---- Data provided
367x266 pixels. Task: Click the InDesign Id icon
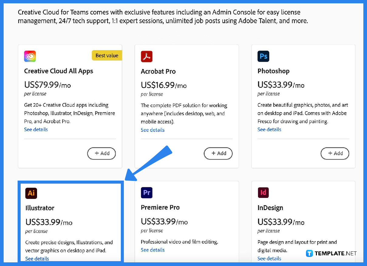[263, 193]
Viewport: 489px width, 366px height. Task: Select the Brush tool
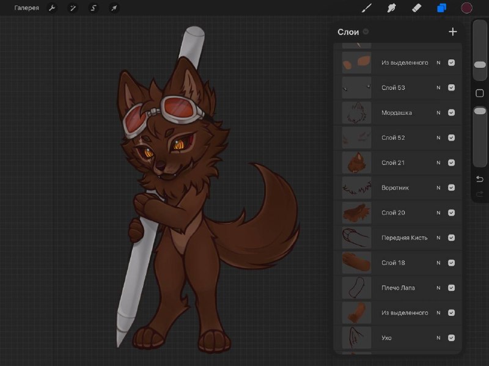pos(366,8)
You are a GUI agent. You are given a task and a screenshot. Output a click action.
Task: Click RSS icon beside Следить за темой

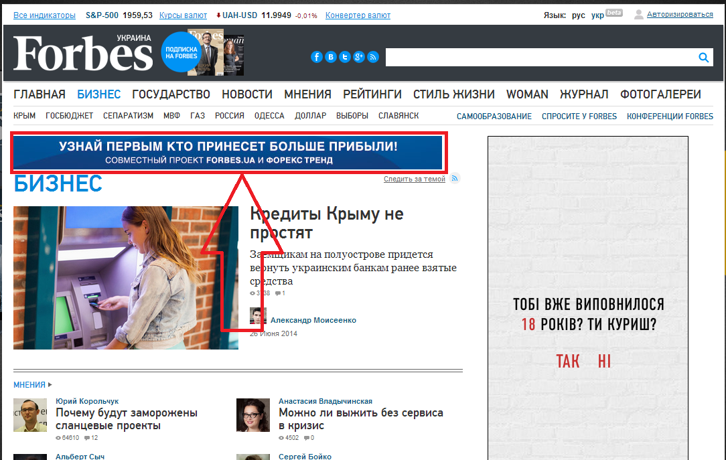coord(455,179)
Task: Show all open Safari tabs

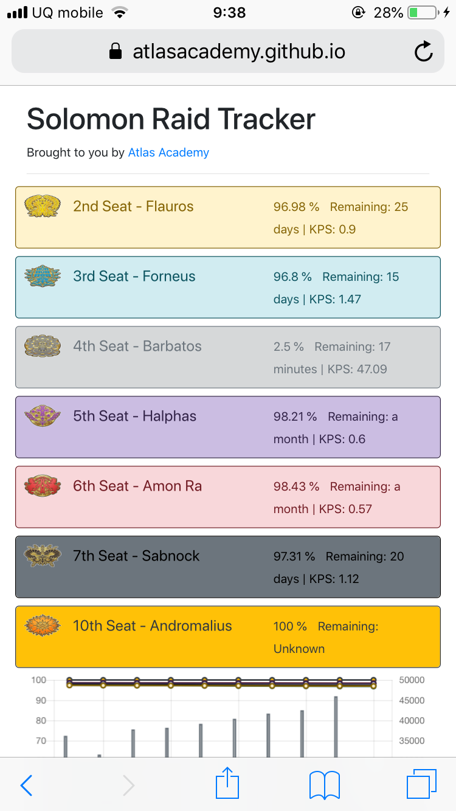Action: [x=421, y=784]
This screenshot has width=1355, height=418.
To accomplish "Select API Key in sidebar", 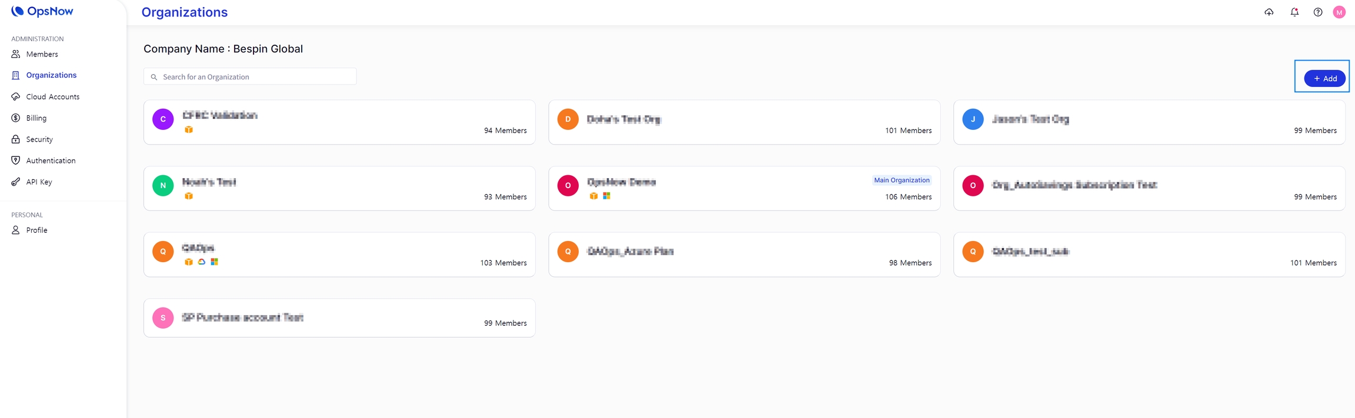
--------
» **Problem details**
Retype each entry exactly. No pictures.

» **Exercise response**
367x266 pixels. Task: Click the InDesign Id icon
[263, 193]
Viewport: 489px width, 366px height. Task: Select the Brush tool
pos(366,8)
You are a GUI agent. You are given a task and a screenshot. Output a click action.
Task: Click RSS icon beside Следить за темой

coord(455,179)
Task: Show all open Safari tabs

Action: [x=421, y=784]
This screenshot has width=1355, height=418.
To accomplish "Select API Key in sidebar", 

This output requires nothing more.